A newbie question about dnf/rpm, libalpm and software management

hello, I recently decided to switch to Fedora. In the past, I was using Arch. I myself am not a very tech person (please don’t ask me why I was using Arch haha, let’s just say I felt like it), but at some point I talked to some experienced people, and they told me that installing packages on Arch or updating Arch though gui software centers is not recommended; it’s only recommended for searching for packages while installing then through cli; the reason for that being that most software centers are built on libalpm and not pacman, so it might create issues and bugs sometimes.

so, my question is… are there any concerns like that on Fedora? Are dnf/rpm friends with libalpm? Now that I’m installing this system, can I forget about all of it and just use the gnome software center for package management and updates without worrying? Or any other gui tool, if Fedora has one (I’m still yet to install, so I wouldn’t know yet)

You can use the dnf command line tool or the Software GUI tools.
Both will work well.

You will often find that experienced user prefer to use the dnf command line tool to install an update software as its clearer what is going on.

(I assume libalpn is a Arch thing).

I doubt it. I mean, things like gnome software are not tied to any distro, right? Wouldn’t they be built on the same backend, regardless of the system?

thanks; the command for daily updates is just sudo dnf upgrade, right?

This is similar on Fedora since GNOME Software depends on PackageKit and Flatpak.
PackageKit has its own data, cache, timer, transaction history separate from DNF and does not respect certain DNF settings like version locks, exclusions, etc.

hmm… I see, good to know.
can dnf still do firmware updates though?
or would I need to use fwupd / fwupdmgr separately?

Detailed Description

libalpm is a package management library, primarily used by pacman. For ease of access, the libalpm manual has been split up into several sections.

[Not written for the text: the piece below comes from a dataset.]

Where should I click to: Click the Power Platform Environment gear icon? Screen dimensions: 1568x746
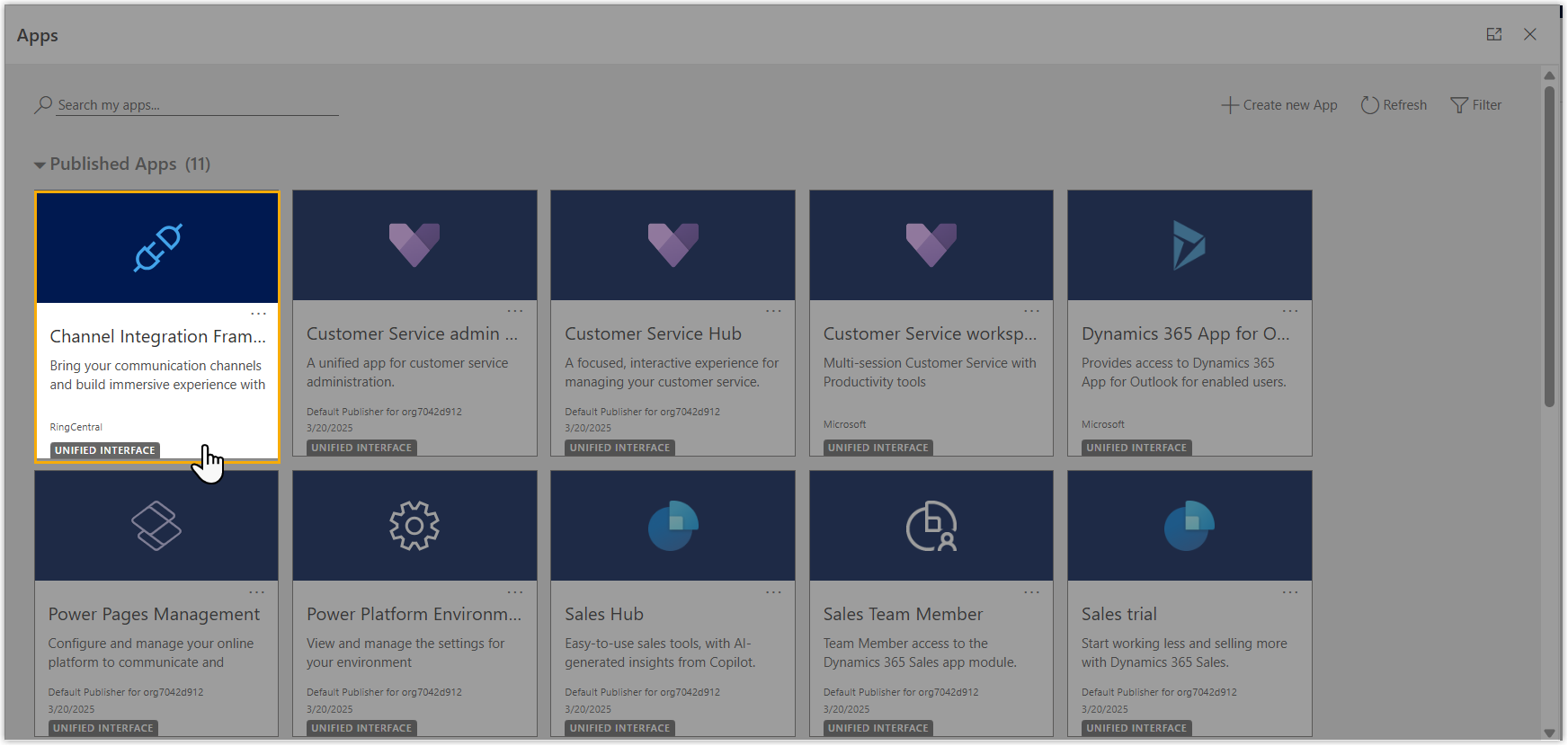point(414,526)
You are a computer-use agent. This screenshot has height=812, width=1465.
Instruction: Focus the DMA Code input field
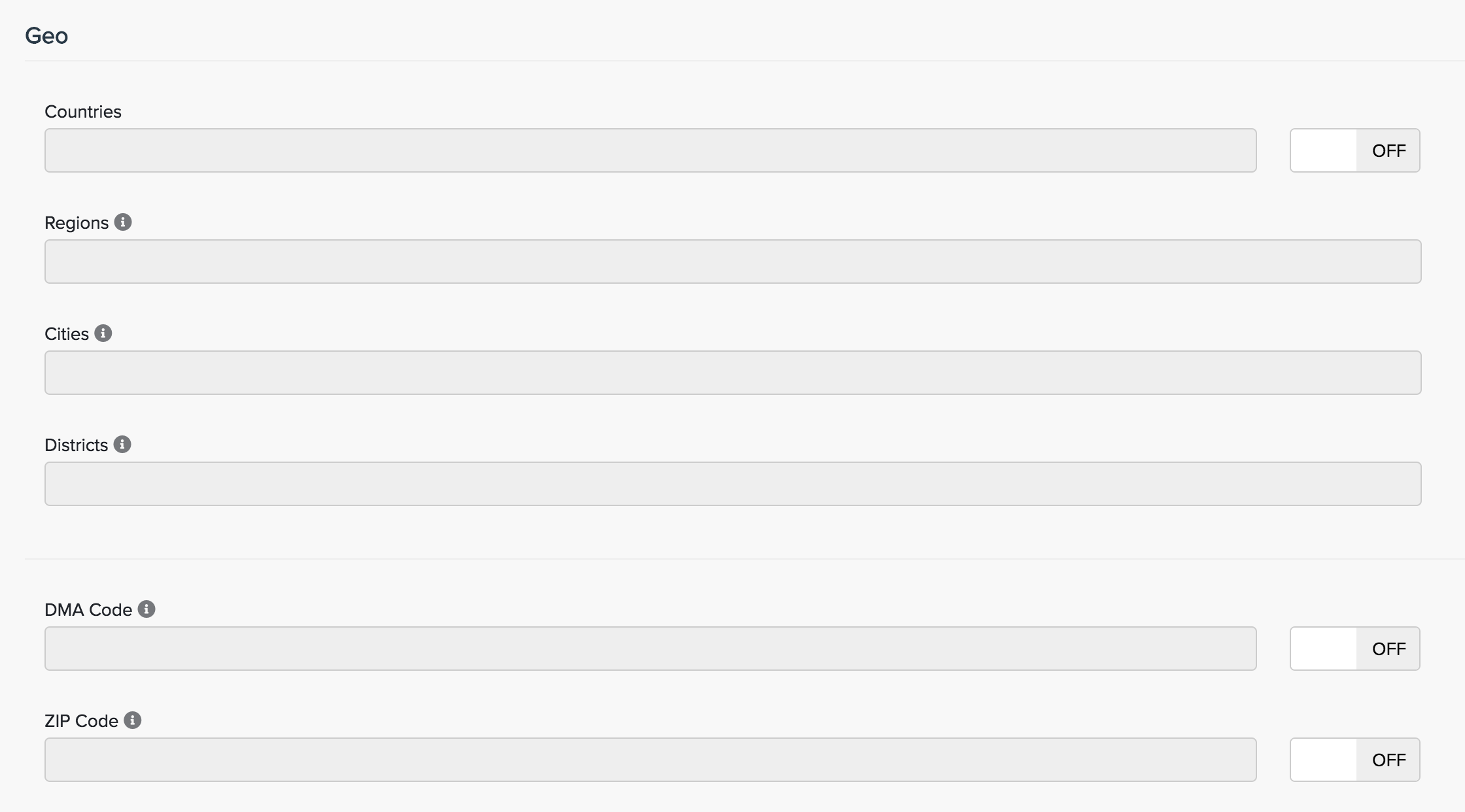(x=650, y=649)
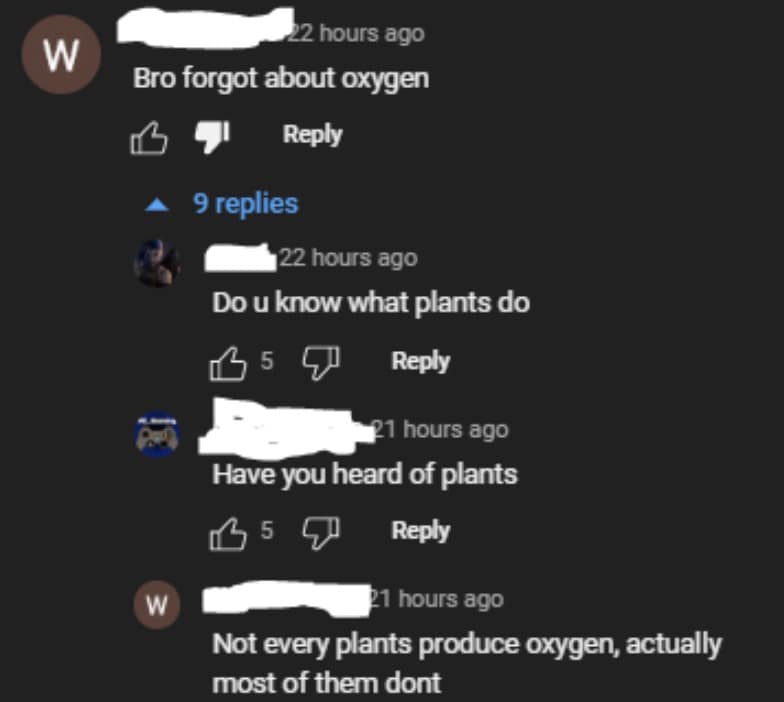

An interesting article about PackageKit:

Backends of PackageKit:

Back-ends

A number of different package management systems (known as back-ends) support different abstract methods and signals used by the front-end tools.[9] Supported back-ends include:

I guess this way is better to understand how PackageKit works with the back-ends together to serve the different distributions and their package management tools.

PackageKit tends to use rpm directly for many operations instead of doing everything through dnf. That is different from the pacman or zypper backend used by some other distros. Also, dnf is a moving target going from yum to dnf to dnf3 to dnf4.

There is a separate firmware command line tool fwupdmgr that used to update things.

The GUI tools use fwupd.

hm… that makes me wonder then, why isn’t fwupdmgr a part of the recommended cli update method

Becuase it’s optional I guess.
I do not update by machines BIOS unless I know that it fixes womething for example.
I would not like a upgrade from f40 to f41 to force fireware updates on me.

:thinking: I don’t know, I always thought that firmware updates are something very important in terms of security, so I would’ve thought they would be included even in daily updates, let alone version updates

Of course it is important. As every product as a computer has his live span, so also the firmware for it. If the hardware gets older there is no new firmware available anymore. So, as long as you have a computer where is not so old use the Gui to make the firmware updates. With Gnome it is PackageKit alias Gnome-software while other DE’s use other tools. Please have a look on the links above I posted and have a read about it.

I sort of skipped it because, as a non-tech person, I never feel confident in really understanding things like that. It’s difficult to process, and I don’t exactly have much prior knowledge that would help me on that. So… I sort of just hope that, if there’s anything important to do, smart people will tell me about it, haha. In this case, I’ll probably be using fwupdmgr to manage my firmware updates.

although I doubt that dnf doesn’t handle firmware updates, because after performing a full system update through dnf, I checked updates in gnome software, and there was nothing to find - no firmware updates either, which I suppose would still be yet to install, if dnf didn’t handle them. But it could also be that I just kept firmware updates that were installed while using my previous Linux systems. In case they even stay after changing systems. I don’t know. When I looked at the interface of my BIOS (after the firmware updates), it still said that my firmware version is from 2015 (for reference, my laptop was purchased in 2018, so back then it wasn’t that old). Speaking of, I really hope that my hardware and firmware are not unsupported by now. But I have no clue.